PDA

View Full Version : Is Google ignoring my robots.txt file?



flyingpylon
01-12-2004, 12:03 PM
Looks like Google might have finally found my new Indy Racing Collectibles site. I have a whopping 42 pages indexed as of right now.

However, when I do the following Google search:

indy site:www.indy-racing-collectibles.com

I'm seeing pages listed that I specifically told it not to index.

The interesting thing is that the pages I did not want indexed show up without any title, description, url, or cached info. Does this just mean that Google knows about them and adds the url to the index but would never display them to someone in search results?

The reason I'm even concerned about this is because this is an AWS site, and I've taken pains to try to keep it somewhat "on topic" to start with until I can better gauge the impact of allowing search engines to run wild over millions of possible urls. If Google ignores the robots.txt file and crawls them anyway, then I might as well just open it up and let them have their way with me.

Mike
01-12-2004, 12:33 PM
Couldn't it only go to those possible URL's if you were linking to them somewhere?

flyingpylon
01-12-2004, 12:43 PM
Yes, they're linked from other pages.

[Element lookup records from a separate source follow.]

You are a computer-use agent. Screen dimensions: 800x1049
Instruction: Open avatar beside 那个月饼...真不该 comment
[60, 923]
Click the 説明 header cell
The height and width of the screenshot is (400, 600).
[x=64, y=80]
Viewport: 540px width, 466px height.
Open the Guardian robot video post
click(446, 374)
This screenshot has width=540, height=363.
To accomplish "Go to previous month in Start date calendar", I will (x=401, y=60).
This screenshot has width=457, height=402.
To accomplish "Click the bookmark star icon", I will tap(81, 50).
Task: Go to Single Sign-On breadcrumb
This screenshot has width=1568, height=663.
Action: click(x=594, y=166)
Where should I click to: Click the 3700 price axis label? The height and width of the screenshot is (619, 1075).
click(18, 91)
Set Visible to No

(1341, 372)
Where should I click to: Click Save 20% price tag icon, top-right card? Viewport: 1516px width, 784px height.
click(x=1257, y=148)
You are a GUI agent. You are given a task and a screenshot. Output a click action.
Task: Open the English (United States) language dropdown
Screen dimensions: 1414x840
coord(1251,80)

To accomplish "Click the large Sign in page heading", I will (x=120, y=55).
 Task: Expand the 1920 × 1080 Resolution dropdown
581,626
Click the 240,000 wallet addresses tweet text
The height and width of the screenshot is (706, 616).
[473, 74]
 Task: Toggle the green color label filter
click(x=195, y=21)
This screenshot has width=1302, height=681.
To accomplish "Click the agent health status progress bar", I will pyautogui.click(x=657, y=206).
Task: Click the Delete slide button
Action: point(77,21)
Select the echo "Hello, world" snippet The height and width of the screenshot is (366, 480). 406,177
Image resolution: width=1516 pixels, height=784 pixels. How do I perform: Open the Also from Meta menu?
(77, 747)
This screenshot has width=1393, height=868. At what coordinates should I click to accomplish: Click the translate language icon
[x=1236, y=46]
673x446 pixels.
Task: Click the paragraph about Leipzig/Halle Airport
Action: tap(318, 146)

But I don't want them crawled or indexed. Am I misunderstanding what robots.txt is for? Honestly, I've never had a reason to use it on other sites.

s2kinteg916
01-12-2004, 01:11 PM
did u upload a robots file after u submitted to google ?

sometimes it takes a while to go into effect...

i also have the same problem 4 of my pages show pr4... which shouldnt be spidered ? shouldnt they get a pr0 ?

michael_gersitz
01-12-2004, 07:31 PM
Disallow: /racing-books/nse/
Disallow: /racing-fan-shop/nse/
Disallow: /racing-magazines/nse/
Disallow: /racing-games/nse/
Disallow: /racing-videos-dvd/nse/
Disallow: /racing-videos-vhs/nse/
Disallow: /about-searching/
Disallow: /powersearches/
Disallow: /about-aws/
Disallow: /about-irc/
Disallow: /contact-irc/
Disallow: /terms-irc/
Disallow: /privacy-irc/
Disallow: /newsletter-sub-irc/


Which ones is it specifically going to?

s2kinteg916
01-12-2004, 09:32 PM
flying has the ebay affiliate program been converting for u ? i sent around 500 targetted clicks and go no bids or registrations at all

flyingpylon
01-13-2004, 07:01 AM
Michael-

Google is going (or did go) to almost all of the directories listed. I'm not so concerned about the bottom half of that list, those are just about/policy pages (though since I have links to them on every page, I was hoping to avoid losing PR). However, the top half of the list are pages that could (if all of the possible links are followed) result in hundreds of thousands of pages being crawled.

s2kinteg916-

It's possible that there was a day or so between the time I submitted to Google and the time I uploaded the robots.txt. But I'm fairly sure that these pages were crawled just within the last day or two. I suppose it's possible that Google hit the home page right away and created a list of urls to visit the next time and then didn't check robots.txt again.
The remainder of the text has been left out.